> **Problem statement**:
Every entry below should be copied exactly, minus the pictures.

----- Material provided -----

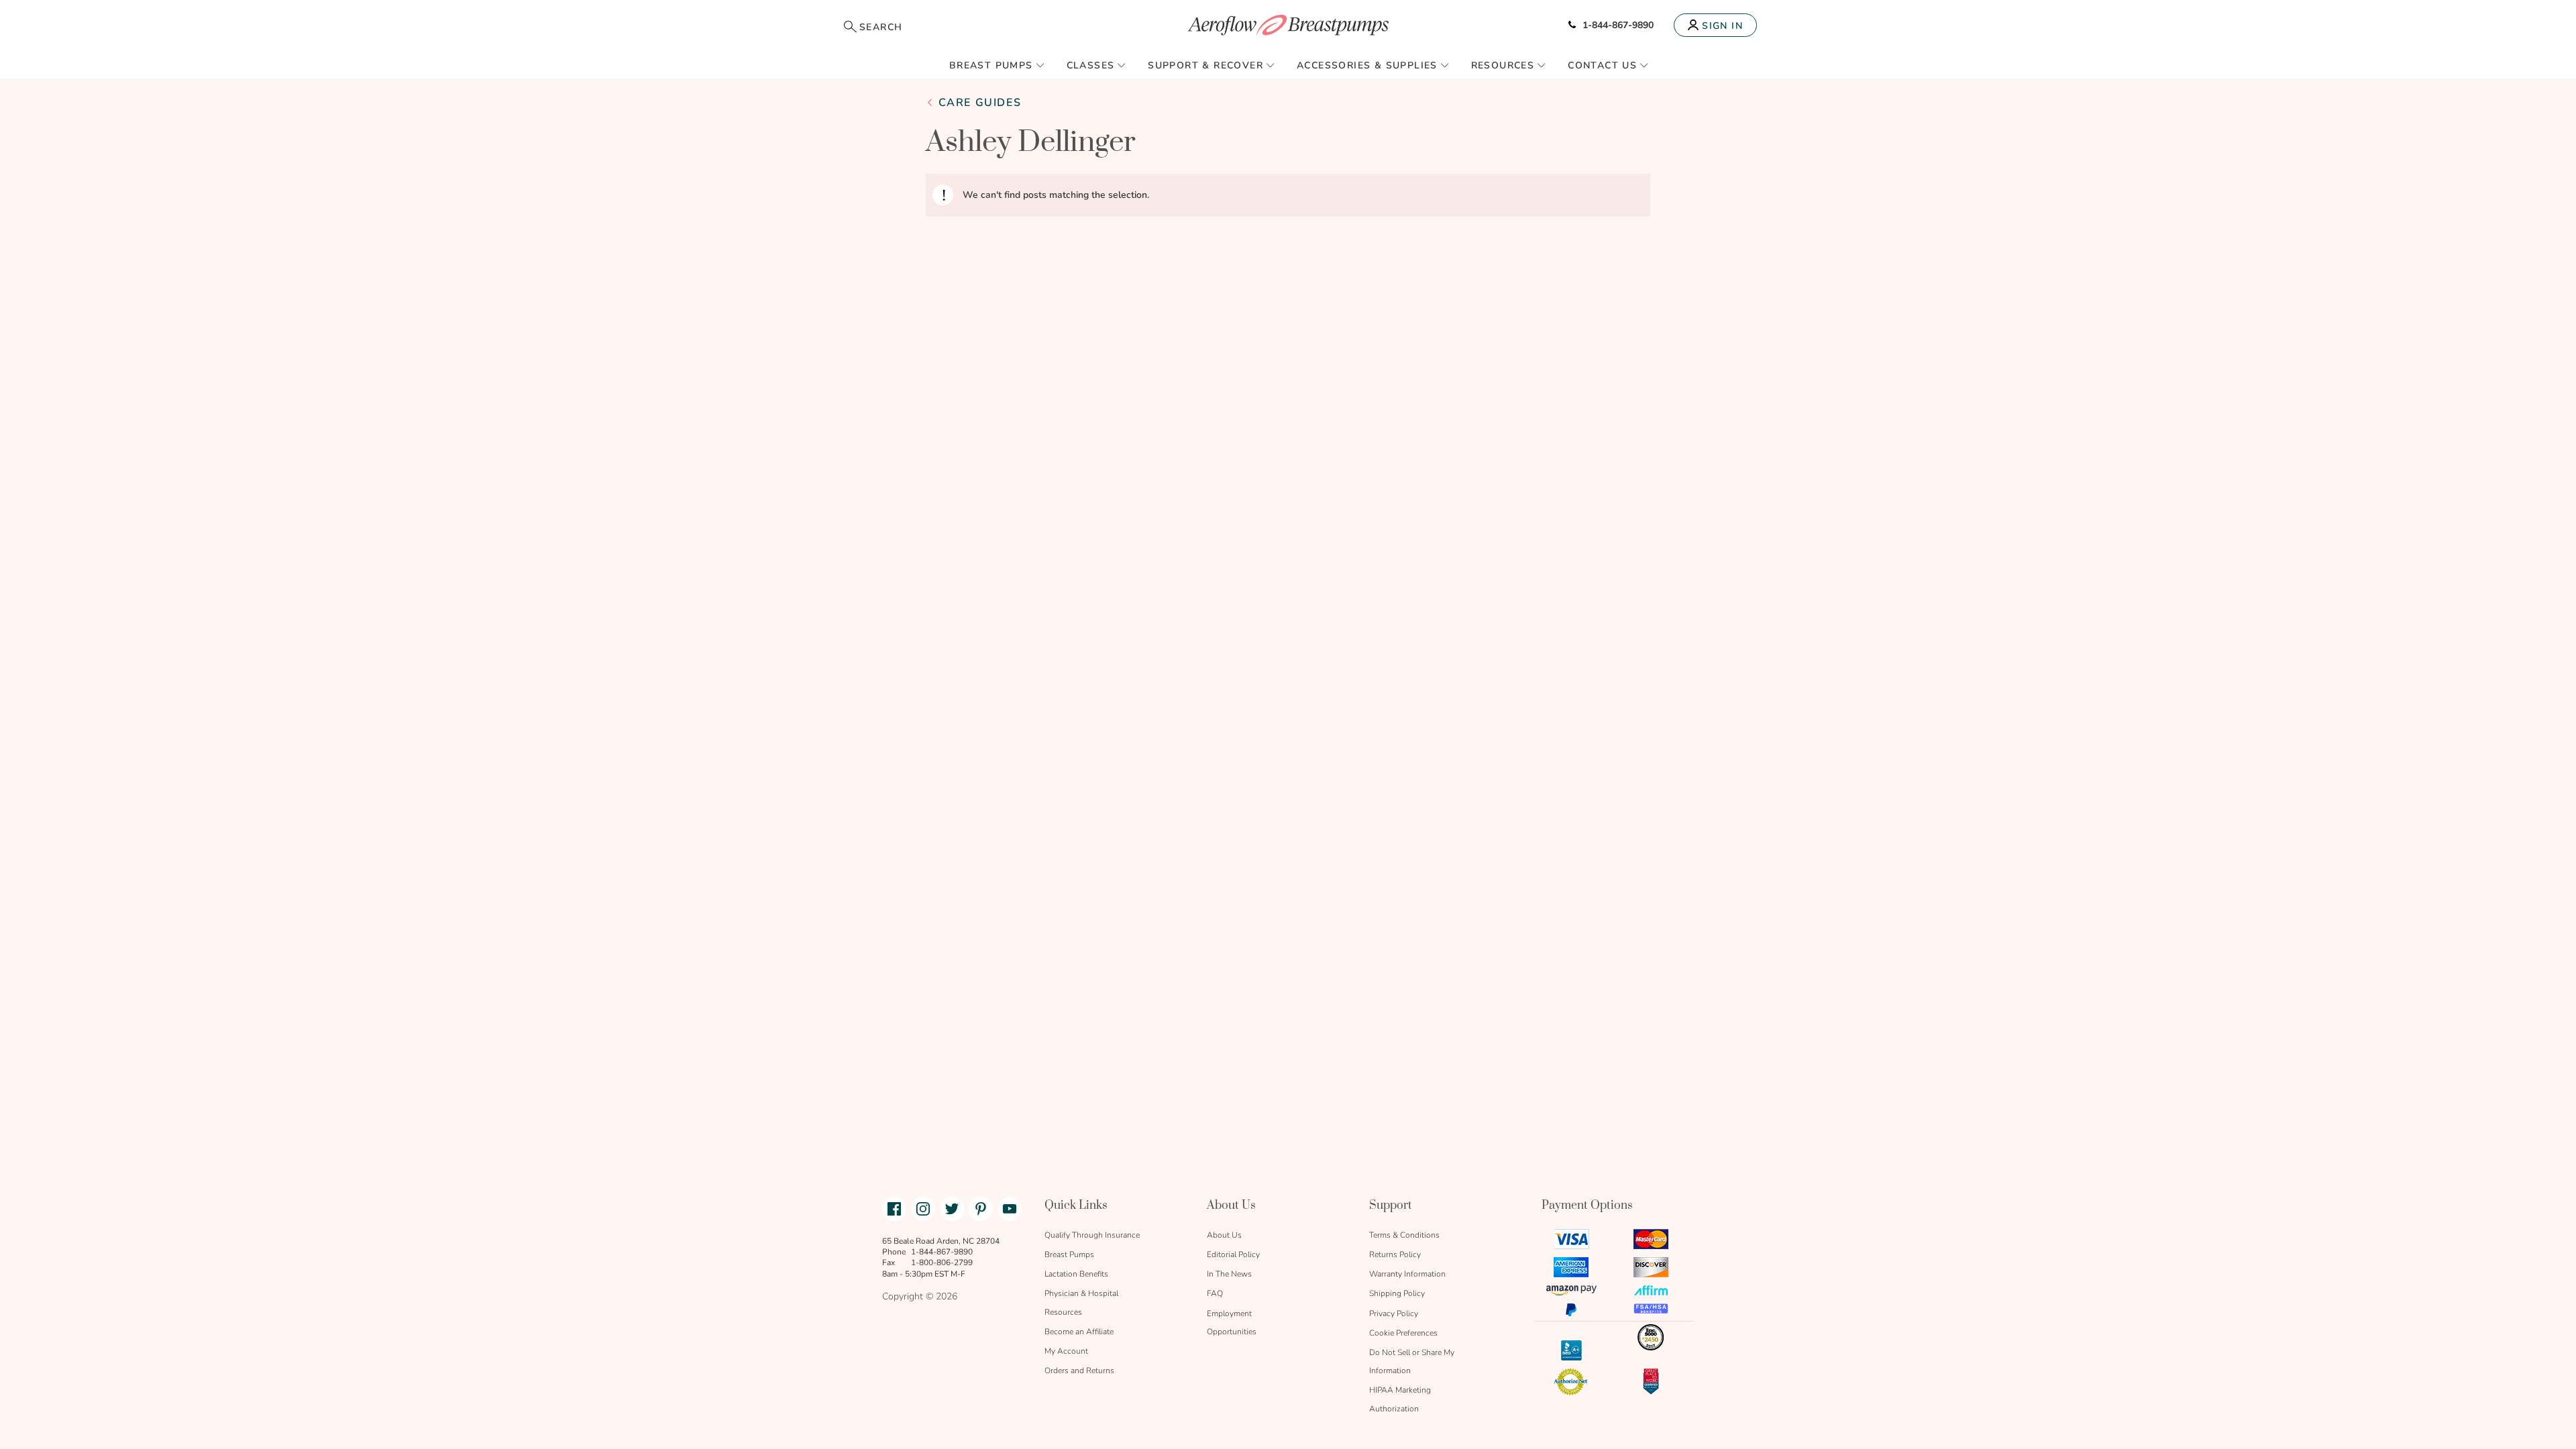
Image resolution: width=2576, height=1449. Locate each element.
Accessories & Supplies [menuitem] (1367, 65)
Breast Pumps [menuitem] (991, 65)
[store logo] (1288, 25)
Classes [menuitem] (1091, 65)
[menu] (1288, 65)
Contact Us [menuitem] (1602, 65)
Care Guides (980, 103)
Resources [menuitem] (1503, 65)
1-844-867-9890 (1618, 25)
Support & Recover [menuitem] (1205, 65)
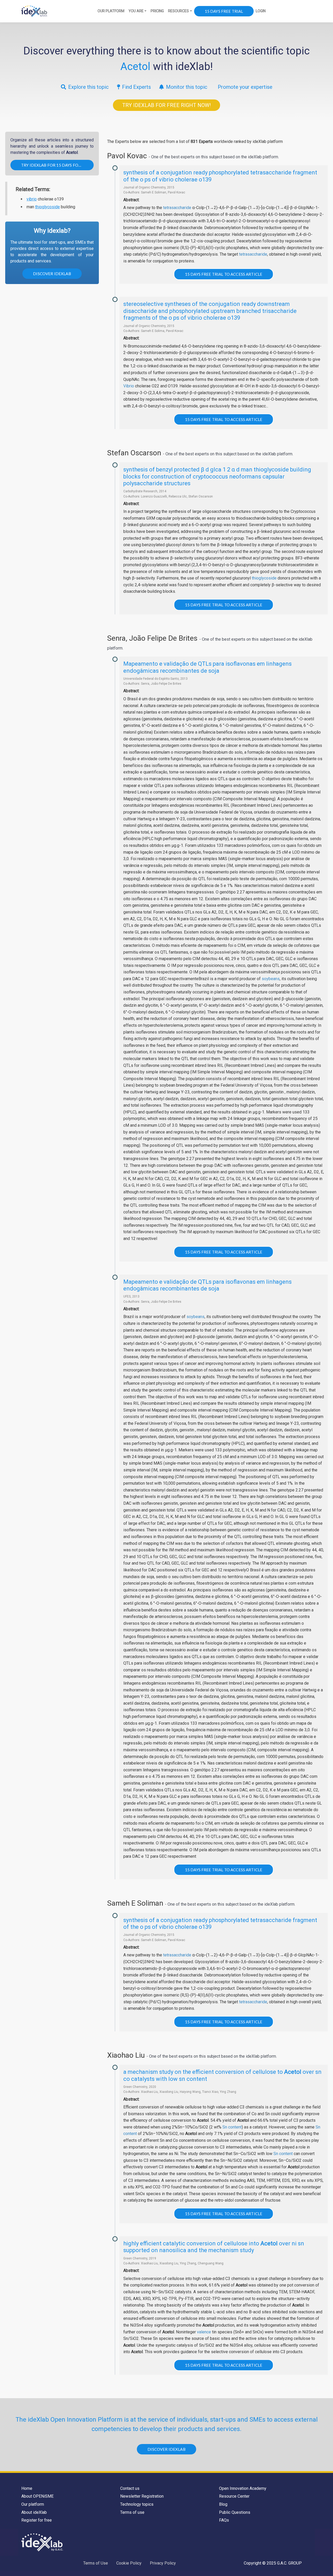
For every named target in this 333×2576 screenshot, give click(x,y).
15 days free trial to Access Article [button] (223, 274)
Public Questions (234, 2512)
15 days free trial (224, 11)
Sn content (232, 2127)
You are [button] (136, 11)
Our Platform (111, 11)
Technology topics (136, 2504)
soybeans (271, 978)
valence (204, 2331)
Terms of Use (95, 2563)
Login (261, 11)
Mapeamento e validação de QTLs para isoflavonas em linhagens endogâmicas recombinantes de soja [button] (207, 667)
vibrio (32, 199)
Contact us (129, 2488)
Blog (223, 2504)
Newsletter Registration (142, 2496)
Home (26, 2488)
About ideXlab (34, 2512)
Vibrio (128, 385)
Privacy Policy (163, 2563)
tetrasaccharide (177, 207)
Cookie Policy (129, 2563)
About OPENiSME (37, 2496)
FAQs (224, 2520)
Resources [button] (178, 11)
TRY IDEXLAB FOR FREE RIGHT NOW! (166, 105)
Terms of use (132, 2512)
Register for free (36, 2520)
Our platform (32, 2504)
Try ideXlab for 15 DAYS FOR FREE (56, 165)
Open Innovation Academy (242, 2488)
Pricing (157, 11)
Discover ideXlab (52, 273)
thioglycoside (47, 206)
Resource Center (234, 2496)
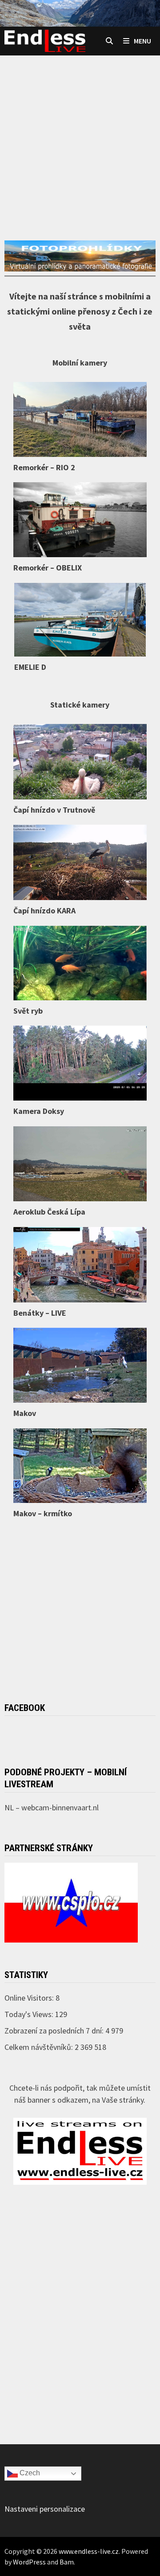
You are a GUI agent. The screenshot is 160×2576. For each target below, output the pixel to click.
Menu (142, 40)
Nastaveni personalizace (44, 2509)
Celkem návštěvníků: (39, 2047)
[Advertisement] (80, 131)
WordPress (29, 2561)
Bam (67, 2561)
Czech (29, 2473)
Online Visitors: (30, 1998)
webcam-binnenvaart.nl (60, 1807)
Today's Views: (29, 2014)
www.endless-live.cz (89, 2551)
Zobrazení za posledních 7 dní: (54, 2030)
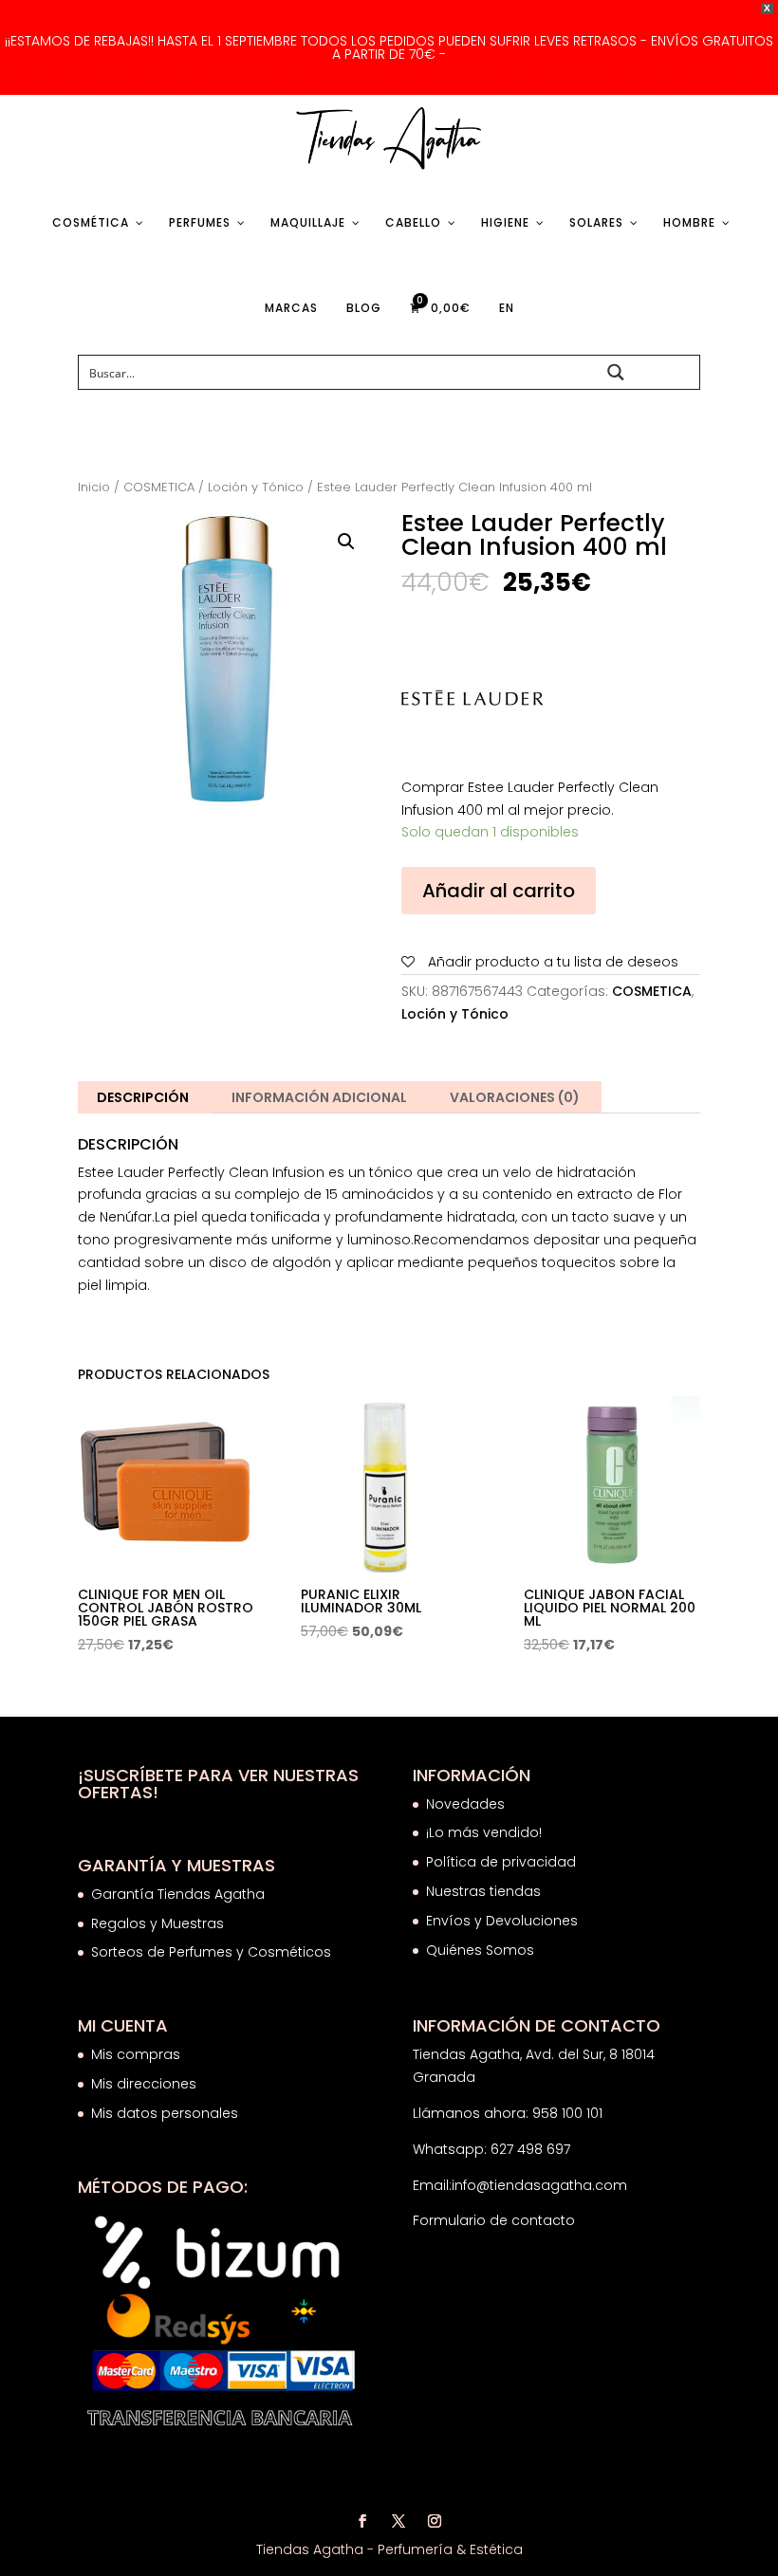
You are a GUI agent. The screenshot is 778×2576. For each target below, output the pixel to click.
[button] (346, 541)
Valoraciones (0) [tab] (515, 1097)
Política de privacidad (501, 1861)
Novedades (465, 1803)
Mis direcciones (143, 2083)
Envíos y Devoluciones (504, 1920)
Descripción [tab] (143, 1097)
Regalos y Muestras (157, 1923)
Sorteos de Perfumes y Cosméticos (211, 1951)
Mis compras (135, 2054)
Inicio (94, 487)
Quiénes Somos (480, 1950)
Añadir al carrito (498, 890)
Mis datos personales (164, 2113)
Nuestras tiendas (485, 1891)
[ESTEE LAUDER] (472, 702)
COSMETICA (158, 487)
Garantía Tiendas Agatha (178, 1894)
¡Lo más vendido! (484, 1832)
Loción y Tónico (256, 487)
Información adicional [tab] (319, 1097)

-----

> **Result for this task**:
Image resolution: width=2576, height=1449. Locate each element.
Accessories & Supplies [menuitem] (1367, 65)
Breast Pumps [menuitem] (991, 65)
[store logo] (1288, 25)
Classes [menuitem] (1091, 65)
[menu] (1288, 65)
Contact Us [menuitem] (1602, 65)
Care Guides (980, 103)
Resources [menuitem] (1503, 65)
1-844-867-9890 (1618, 25)
Support & Recover [menuitem] (1205, 65)
For every named target in this 333×2576 screenshot, give click(x,y).
15 days free trial to Access Article [button] (223, 274)
Public Questions (234, 2512)
15 days free trial (224, 11)
Sn content (232, 2127)
You are [button] (136, 11)
Our Platform (111, 11)
Technology topics (136, 2504)
soybeans (271, 978)
valence (204, 2331)
Terms of Use (95, 2563)
Login (261, 11)
Mapeamento e validação de QTLs para isoflavonas em linhagens endogâmicas recombinantes de soja [button] (207, 667)
vibrio (32, 199)
Contact us (129, 2488)
Blog (223, 2504)
Newsletter Registration (142, 2496)
Home (26, 2488)
About ideXlab (34, 2512)
Vibrio (128, 385)
Privacy Policy (163, 2563)
tetrasaccharide (177, 207)
Cookie Policy (129, 2563)
About OPENiSME (37, 2496)
FAQs (224, 2520)
Resources [button] (178, 11)
TRY IDEXLAB FOR FREE RIGHT NOW! (166, 105)
Terms of use (132, 2512)
Register for free (36, 2520)
Our platform (32, 2504)
Try ideXlab for 15 DAYS FOR FREE (56, 165)
Open Innovation Academy (242, 2488)
Pricing (157, 11)
Discover ideXlab (52, 273)
thioglycoside (47, 206)
Resource Center (234, 2496)
You are a GUI agent. The screenshot is 160×2576. For each target below, output the pixel to click.
Menu (142, 40)
Nastaveni personalizace (44, 2509)
Celkem návštěvníků: (39, 2047)
[Advertisement] (80, 131)
WordPress (29, 2561)
Bam (67, 2561)
Czech (29, 2473)
Online Visitors: (30, 1998)
webcam-binnenvaart.nl (60, 1807)
Today's Views: (29, 2014)
www.endless-live.cz (89, 2551)
Zobrazení za posledních 7 dní: (54, 2030)
You are a GUI agent. The screenshot is 778×2576. For each target below, output the pixel to click.
[button] (346, 541)
Valoraciones (0) [tab] (515, 1097)
Política de privacidad (501, 1861)
Novedades (465, 1803)
Mis direcciones (143, 2083)
Envíos y Devoluciones (504, 1920)
Descripción [tab] (143, 1097)
Regalos y Muestras (157, 1923)
Sorteos de Perfumes y Cosméticos (211, 1951)
Mis compras (135, 2054)
Inicio (94, 487)
Quiénes Somos (480, 1950)
Añadir al carrito (498, 890)
Mis datos personales (164, 2113)
Nuestras tiendas (485, 1891)
[ESTEE LAUDER] (472, 702)
COSMETICA (158, 487)
Garantía Tiendas Agatha (178, 1894)
¡Lo más vendido! (484, 1832)
Loción y Tónico (256, 487)
Información adicional [tab] (319, 1097)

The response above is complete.